Delayed availability of evidence is another problem. Proof that a given police officer systematically lied or fabricated evidence in a way that produced convictions may not become available until any particular sentence is over. It may take decades for official misconduct to come to light.
Under the majority’s rule this delay means that a Section 1983 claim will never accrue unless the former prisoner can obtain a pardon or certificate of innocence. On my view, by contrast, the claim accrues no later than release from prison.
Ex-prisoners who, despite exercising reasonable diligence, cannot obtain essential evidence within two years of their release, may invoke the doctrine of equitable tolling to postpone the time to litigate. It is neither necessary nor appropriate to have a federal rule that defers accrual indefinitely.

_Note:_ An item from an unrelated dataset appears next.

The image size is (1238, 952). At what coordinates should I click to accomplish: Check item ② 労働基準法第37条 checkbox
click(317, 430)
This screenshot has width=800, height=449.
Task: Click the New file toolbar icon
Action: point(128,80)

Congress could create by legislation a rule foreclosing damages until a plaintiff, although no longer in prison, has been vindicated by a pardon or certificate of innocence, but such a rule cannot be found in any enacted statute.
As long as accrual is governed by federal common law we ought to implement a rule that protects the states’ principal interests (avoiding the use of Section 1983 to attack ongoing custody and ensuring that prisoners present their contentions to the state judiciary) without needlessly blocking potentially legitimate federal claims.
Savory’s victory today comes at a terrible price — the extinguishment of many substantively valid constitutional claims.